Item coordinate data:
★ ★ ★ ★ ★
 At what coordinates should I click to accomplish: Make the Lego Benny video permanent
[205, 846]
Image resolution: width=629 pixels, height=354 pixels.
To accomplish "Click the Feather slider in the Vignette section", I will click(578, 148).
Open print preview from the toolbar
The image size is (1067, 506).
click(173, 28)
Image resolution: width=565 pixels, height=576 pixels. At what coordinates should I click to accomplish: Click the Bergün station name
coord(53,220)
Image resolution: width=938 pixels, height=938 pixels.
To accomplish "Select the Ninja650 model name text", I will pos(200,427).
★ ★ ★ ★ ★
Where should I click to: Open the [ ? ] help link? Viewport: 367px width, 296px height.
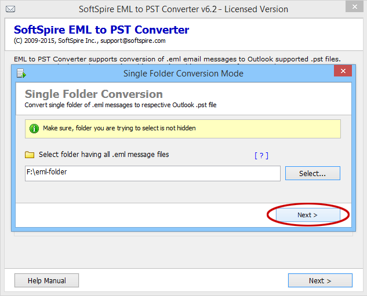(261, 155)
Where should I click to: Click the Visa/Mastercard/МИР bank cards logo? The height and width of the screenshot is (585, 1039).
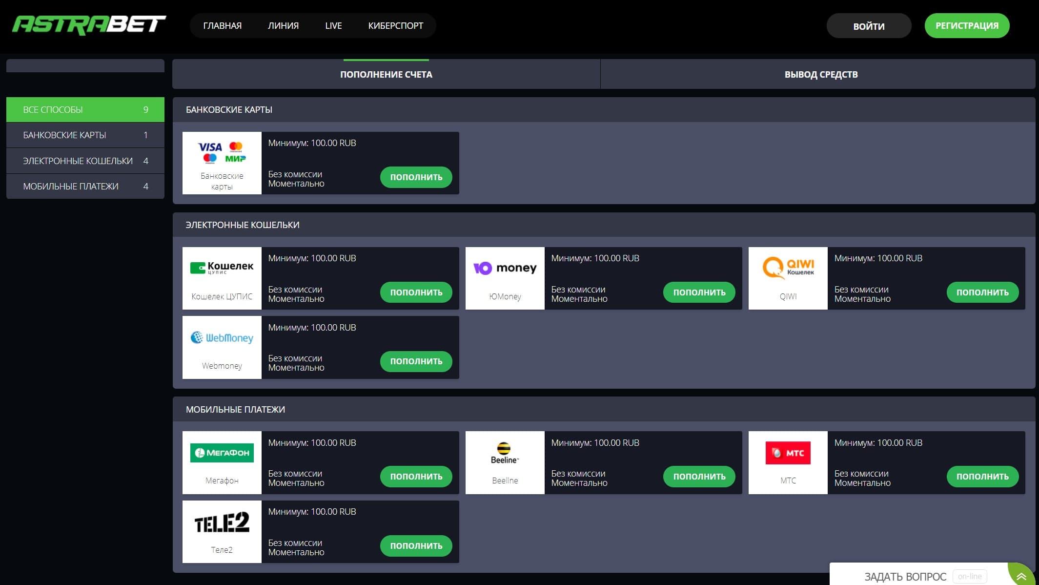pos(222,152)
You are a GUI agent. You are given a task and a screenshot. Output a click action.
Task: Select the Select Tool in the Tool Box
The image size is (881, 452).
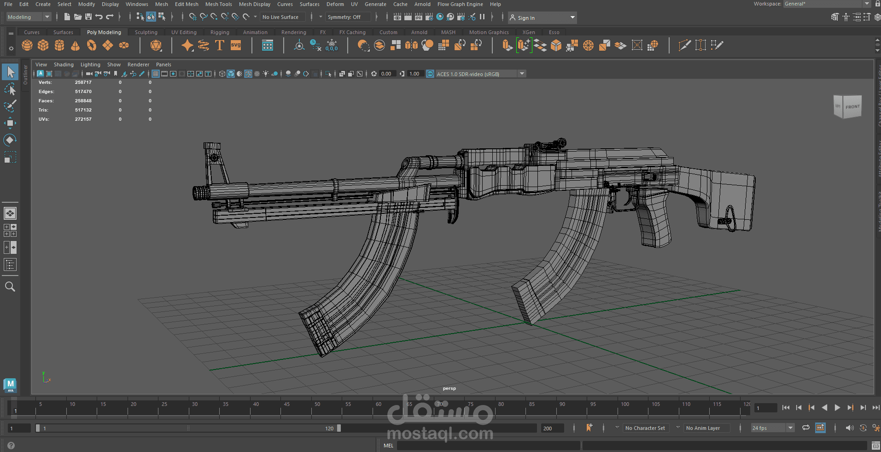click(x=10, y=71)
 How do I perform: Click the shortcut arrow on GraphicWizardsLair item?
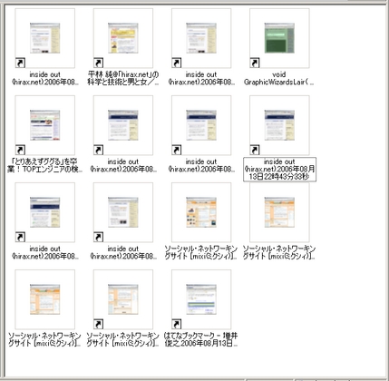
★ ★ ★ ★ ★
→ **Goal**
Put the lines starting at the one containing "Where should I click to: Open" and ending at the one containing "How do I perform: Click" into a JSON list of strings, one string per line, skipping blank lines. Leave the pictures out of the answer.

→ **Expected output**
[
  "Where should I click to: Open the [ ? ] help link? Viewport: 367px width, 296px height.",
  "(261, 155)",
  "Where should I click to: Click the Visa/Mastercard/МИР bank cards logo? The height and width of the screenshot is (585, 1039).",
  "pos(222,152)",
  "You are a GUI agent. You are given a task and a screenshot. Output a click action.",
  "Task: Select the Select Tool in the Tool Box",
  "The image size is (881, 452).",
  "click(x=10, y=71)",
  " How do I perform: Click the shortcut arrow on GraphicWizardsLair item?"
]